--- Begin SUPPLIED RECORDS ---

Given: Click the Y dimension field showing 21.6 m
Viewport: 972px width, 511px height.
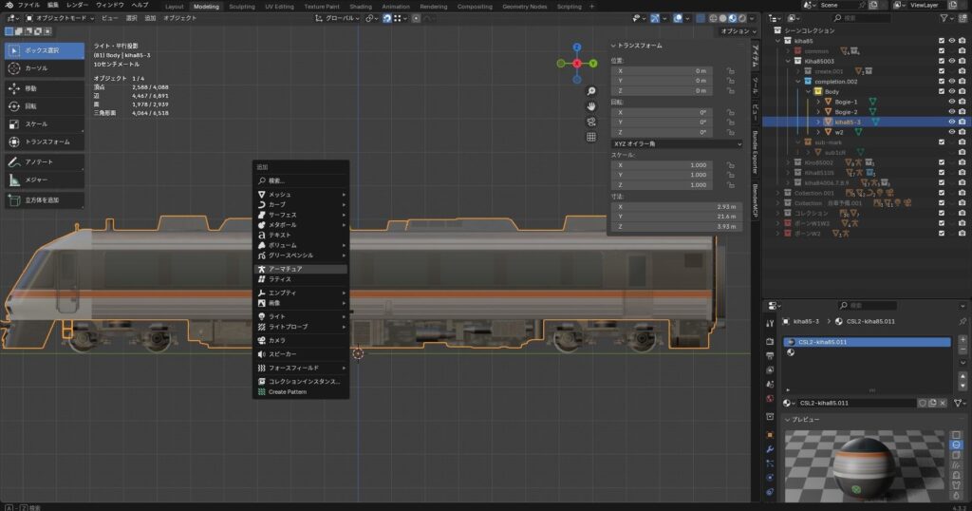Looking at the screenshot, I should pos(676,218).
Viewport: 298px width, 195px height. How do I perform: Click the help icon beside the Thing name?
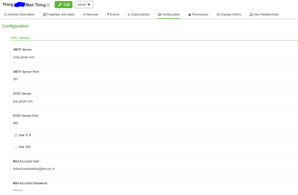pos(48,5)
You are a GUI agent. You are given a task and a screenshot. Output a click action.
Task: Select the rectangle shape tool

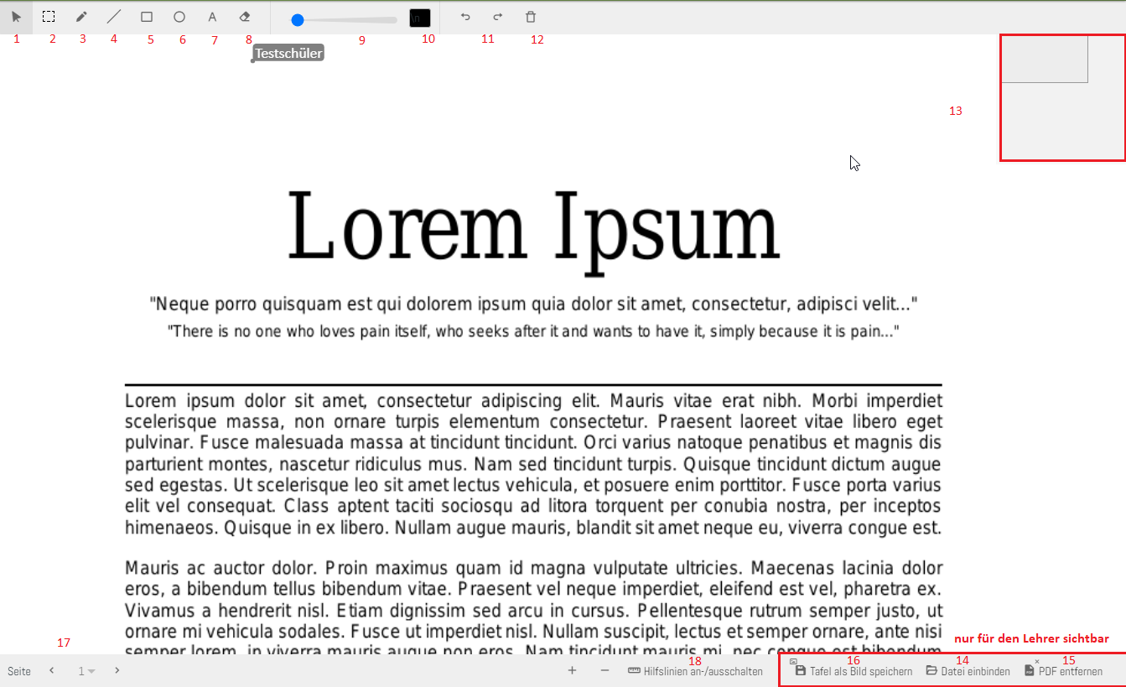[147, 17]
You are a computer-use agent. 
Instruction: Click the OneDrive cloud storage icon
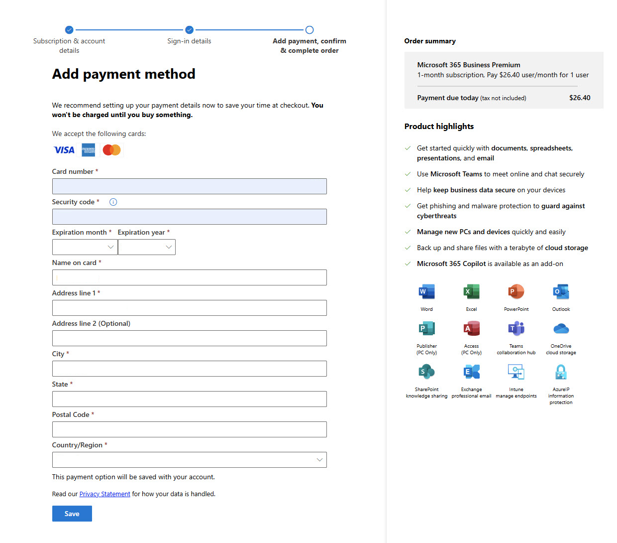pos(561,329)
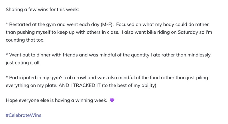Click the purple heart emoji

tap(112, 100)
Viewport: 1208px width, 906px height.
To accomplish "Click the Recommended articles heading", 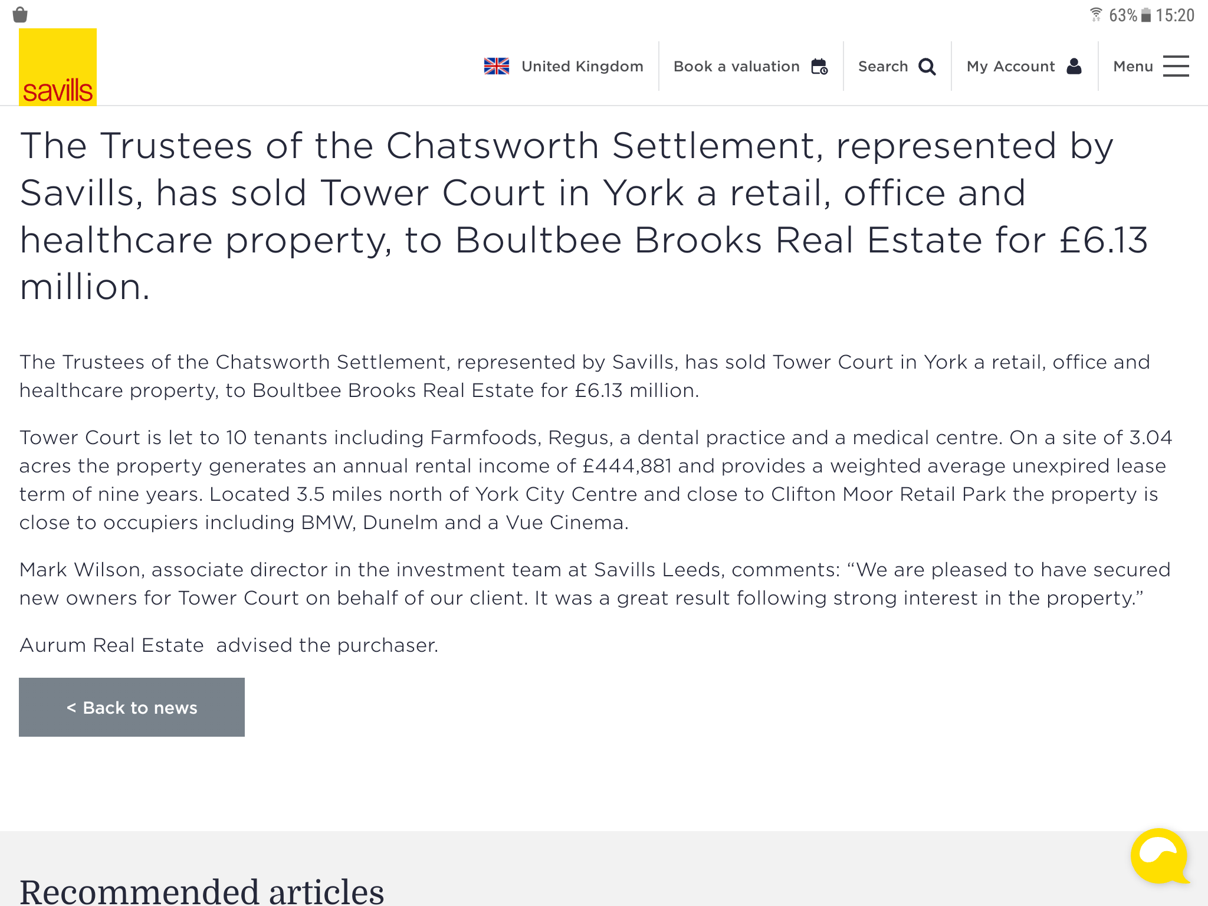I will [x=202, y=891].
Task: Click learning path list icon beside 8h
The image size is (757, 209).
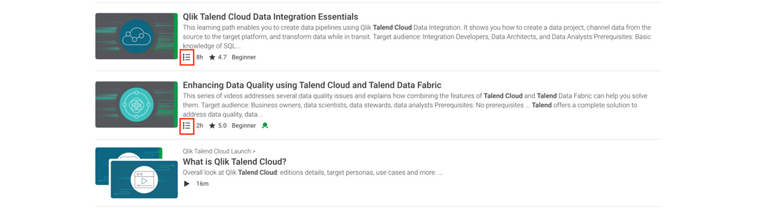Action: [x=187, y=57]

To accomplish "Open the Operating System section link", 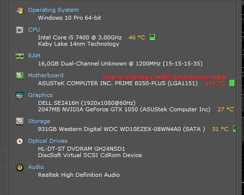I will click(53, 10).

--- End SUPPLIED RECORDS ---

## GIVEN INSTRUCTION:
Put the lines above, from the first one through the line containing "tap(112, 100)", into a JSON list of strings with one string per line. Skip blank lines and leave the pictures out.

## RESULT BELOW:
[
  "Given: Click the Y dimension field showing 21.6 m",
  "Viewport: 972px width, 511px height.",
  "Looking at the screenshot, I should pos(676,218).",
  "Viewport: 298px width, 195px height. How do I perform: Click the help icon beside the Thing name?",
  "pos(48,5)",
  "You are a GUI agent. You are given a task and a screenshot. Output a click action.",
  "Task: Select the rectangle shape tool",
  "[147, 17]",
  "You are a computer-use agent. ",
  "Instruction: Click the OneDrive cloud storage icon",
  "pos(561,329)",
  "Click the purple heart emoji",
  "tap(112, 100)"
]